Try the trip to NORTH CAPE via Germany Denmark Sweden Norway (via Bodo for the world's largest, reputedly,whirlpools andthe Lofotens for whale watchin) and come home via Finland (visit Father Christmas at Rovaniemi) the Baltic Coast to Stockholm (cheapish site in the town and only a bike ride from where it all happens and so on).Finish off in Copenhagen.
First trip we ever did and it's fabulous. We took about 3 months over it and really did enjoy the midnight sun for what seemed like ages.
If you want further info then feel free to contact me direct...only too happy to help.
regards
nobby


----------



## peejay (May 10, 2005)

Thanks for that Nobby, I'll certainly give it some thought.
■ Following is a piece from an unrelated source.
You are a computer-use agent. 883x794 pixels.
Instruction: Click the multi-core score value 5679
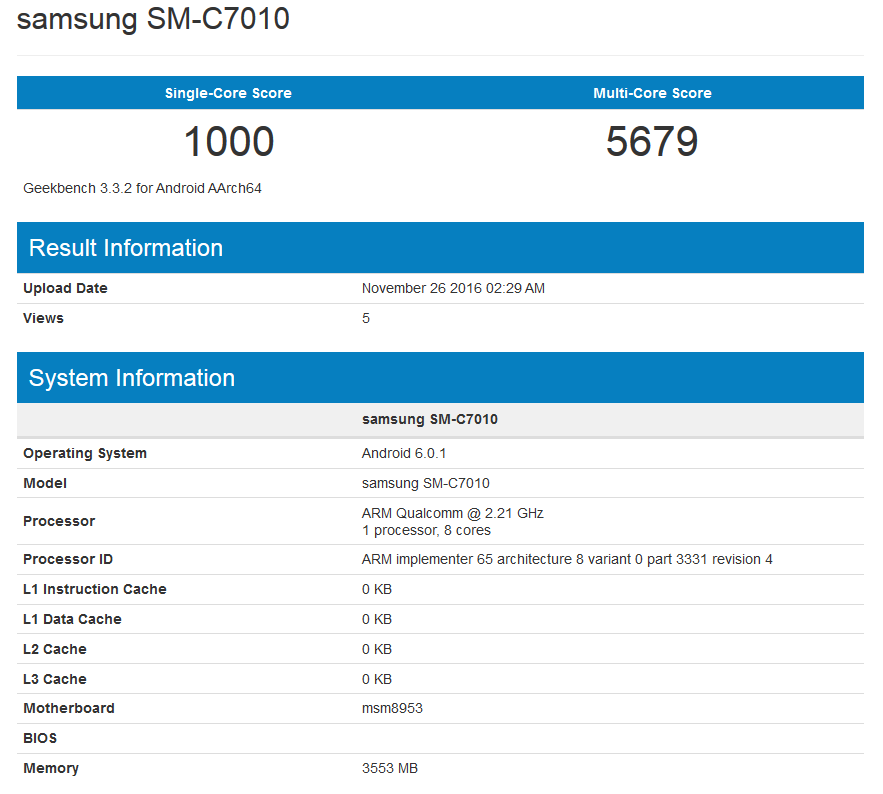click(652, 141)
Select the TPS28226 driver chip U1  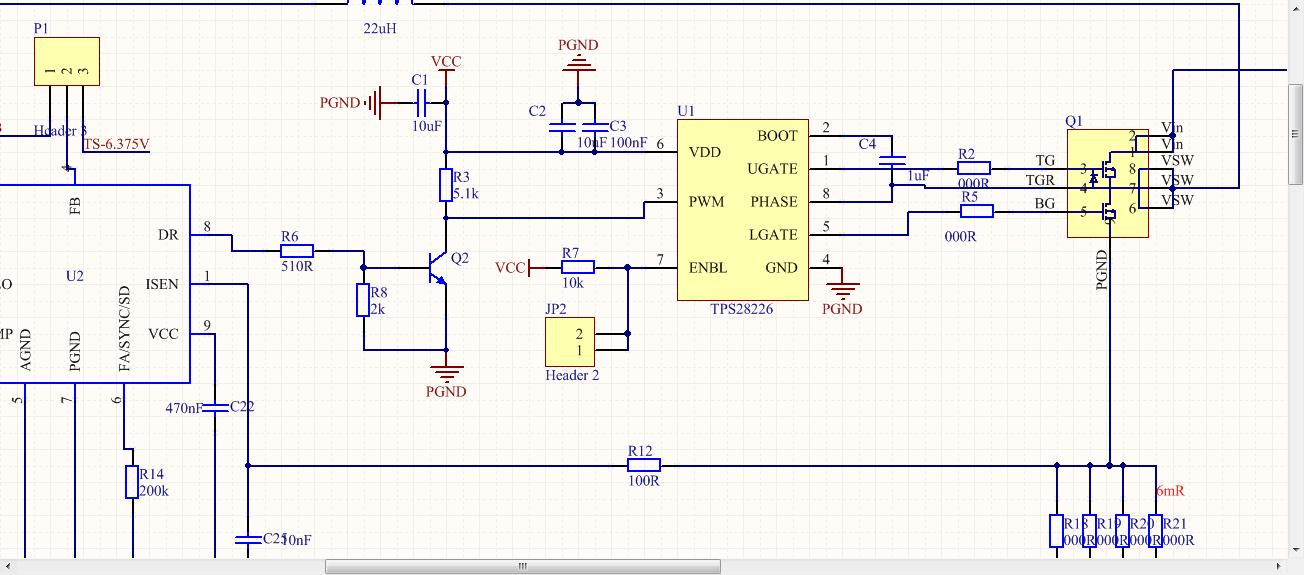click(743, 209)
Two reasons why we havent done it before; 1. Isn't it really expensive in the sacndinavian countries? 2. We always thought the season was a bit short, whens the best time to go?

any other sugestions or destinations?

pete


----------



## 88905 (May 10, 2005)

Pete

It can be expensive but a lot depends on your life style.We tend to be frugal eaters and took our wine and some beer with us.
Fuel is not much different to UK prices and we have always reasoned that if we can't cope with having to pay a couple of hundred pounds or so across a long trip like that then perhaps we are doing the wrong thing LOL. Biggest expense is ferries or the new bridge at Copenhagen/Malmo
We also tend to just go off on our hols and see how it turns out.
Our North Cape trip was in a 1984 van wqith over 140000 miles on the clock that we had only been as far as the Peak District in as a trial...We took no breakdown or health insurance as I can't be bothered to be a pessimist. We don't subscribe to any of the clubs as we can see no value in them and we tend to only go continental for our tours.
One of our aims is to go to all the major "sticky out" bits in Europe...For example North Cape/Raz du Sein/Cape Finistere/Cape wrath etc etc If it sticks out into the ocean it's on the list. This year issupposed to be Cape trafalgar (though that should really be next year for Nelson's 200th anniversary) and Gibraltar. I am trying to work out where the most eastern point in Europe is but apartt from knowing it is in deepest Russia i haven't resolved it yet
Incidentally we did the Grand Tour a couple of year's ago to Venice/Verona Sicily/Rome etc and were on Etna when it erupted and were interviewed by ITN as interested tourists.
Last year we went round the coast through Normandy and Brittany before coming back via Loire valley because of family commitments which required is to be home a lot earlier than we wanted to be. I evben managed a swim with a wild dolphin in the bay at Audierne at the top of Bay of Biscay (incidentally there was space for about a dozen M/Hs in the car park at the end of the road alongside the harbour....no facilities so take own water and empty toilet!!!).
regards
nobby.


----------



## 88905 (May 10, 2005)

Pete
forget to mention that the season is probably June/August and if I remember rightly the sites don't open till June.
Also if you via Sweden then the tourist office at the freedom bridge which is the border between Sweden and Norway on the E6 has all the brochures you will need and also they give away booklets with campsites listings in them...note that..they give them away unlike this country where you usually have to buy then at a booksellers.
nobby


----------



## peejay (May 10, 2005)

Thanks for all the info Nobby.

you wrote;


> One of our aims is to go to all the major "sticky out" bits in Europe...For example North Cape/Raz du Sein/Cape Finistere/Cape wrath etc etc If it sticks out into the ocean it's on the list. This year issupposed to be Cape trafalgar (though that should really be next year for Nelson's 200th anniversary) and Gibraltar. I am trying to work out where the most eastern point in Europe is but apartt from knowing it is in deepest Russia i haven't resolved it yet


My(our) ambition is to circumnavigate the Med, but at the moment the dodgy bits seem to be libya and algeria. This is something to plan for early retirement (only 7 years away), oh, and the wife wants to go to tibet as well, maybe thats possible in our van, one can but dream...
For the moment though, we are taking 3 months out in 2006 so these destinations are a bit too far for this one.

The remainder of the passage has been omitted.